PASSAGE PROVIDED =>
The Continued Push for Whistleblower Reform

August 21, 2012

AALL recently signed on to this open letter to members of Congress to urge completion of the landmark, decades-long legislative effort to restore credible whistleblower rights for federal employees. While the Senate passed its Whistleblower Protection Enhancement Act (WPEA), S. 743, in May 2012, the House has not yet considered its bill, H.R. 3289. Signed by 141 diverse groups ranging from the Sierra Club to the National Organization for Women and including the Southeastern Chapter of AALL (SEAALL) and Susan Nevelow Mart, director of the William A. Wise Law Library at the University of Colorado at Boulder, the letter calls for swift action to “send a final bill to the President’s desk that includes the best of both H.R. 3289 and S. 743—not a watered-down version.”

AALL has long supported the need for improved protections for federal whistleblowers. Whistleblowers protect taxpayer dollars and help to ensure government accountability by speaking out against waste, fraud, and abuse. Government employees who blow the whistle also act as an alert system for problems and issues within the government that can impair the public’s right to know.  In fact, it was an Environmental Protection Agency (EPA) whistleblower that first alerted AALL to the proposed closure of the EPA libraries in 2006.

Since Congress last revised the Whistleblower Protection Act in 1994, a series of court decisions and a flawed administrative process have eroded the law so that it no longer adequately protects government whistleblowers. The current law must be enhanced to provide better protections for federal employees who wish to legally report problems at their agencies.  By passing a strong bipartisan whistleblower reform law, Congress would ensure more efficient, transparent, and accountable government and save taxpayer money.

For more information on the Whistleblower Protection Enhancement Act, see AALL’s advocacy one-pager, written in January 2012 by Emily M. Janoski-Haehlen of the 2012-2013 Government Relations Committee.  Be sure to also check out AALL’s Formal Statements for the latest on our legislative positions and coalition work, including that on the WPEA.

Taking Advantage of the August Recess

August 17, 2012

You’ve likely noticed it around your office and during your morning commute. Even at your local grocery store and community pool, you’ve felt the effects. It’s August and it seems that just about everyone is on vacation. Where crowds once were, there are now only the few and far between.

Congress, too, has emptied out as August recess sends legislators across the county back to their home districts and states. With the November election looming, your members of Congress will be spending much of their time campaigning at home, talking with constituents and hearing the concerns of voters.

EXERCISE DIRECTIONS => Reproduce word for word the part of the whistleblower reform post from "AALL has long" up to and including "libraries in 2006.". Work from the whistleblower reform post alone.

RECORD EXTRACTS =>
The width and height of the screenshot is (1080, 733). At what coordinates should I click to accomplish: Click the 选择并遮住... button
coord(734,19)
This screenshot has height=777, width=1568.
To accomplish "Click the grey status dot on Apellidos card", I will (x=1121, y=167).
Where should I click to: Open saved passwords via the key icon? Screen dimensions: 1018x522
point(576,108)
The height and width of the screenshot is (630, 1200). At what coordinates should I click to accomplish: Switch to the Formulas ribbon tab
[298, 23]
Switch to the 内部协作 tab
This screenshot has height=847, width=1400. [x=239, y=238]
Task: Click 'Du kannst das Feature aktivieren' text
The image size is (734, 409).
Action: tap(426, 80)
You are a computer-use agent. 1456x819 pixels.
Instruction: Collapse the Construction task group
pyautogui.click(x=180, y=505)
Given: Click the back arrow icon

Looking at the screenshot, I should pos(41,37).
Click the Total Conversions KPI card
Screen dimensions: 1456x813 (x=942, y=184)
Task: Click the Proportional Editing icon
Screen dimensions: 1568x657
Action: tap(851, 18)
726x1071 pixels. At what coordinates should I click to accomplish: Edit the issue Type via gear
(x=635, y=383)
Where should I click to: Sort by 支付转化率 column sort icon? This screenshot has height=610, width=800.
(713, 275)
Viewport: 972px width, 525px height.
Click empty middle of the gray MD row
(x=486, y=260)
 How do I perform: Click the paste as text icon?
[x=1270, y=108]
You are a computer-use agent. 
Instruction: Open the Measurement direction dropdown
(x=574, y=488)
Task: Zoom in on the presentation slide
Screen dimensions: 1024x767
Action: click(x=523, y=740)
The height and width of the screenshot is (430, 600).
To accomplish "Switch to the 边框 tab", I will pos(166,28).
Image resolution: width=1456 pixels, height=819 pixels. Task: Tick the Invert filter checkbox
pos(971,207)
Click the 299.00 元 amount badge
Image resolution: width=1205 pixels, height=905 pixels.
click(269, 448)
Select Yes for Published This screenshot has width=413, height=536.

ANSWER =>
AALL has long supported the need for improved protections for federal whistleblowers. Whistleblowers protect taxpayer dollars and help to ensure government accountability by speaking out against waste, fraud, and abuse. Government employees who blow the whistle also act as an alert system for problems and issues within the government that can impair the public’s right to know.  In fact, it was an Environmental Protection Agency (EPA) whistleblower that first alerted AALL to the proposed closure of the EPA libraries in 2006.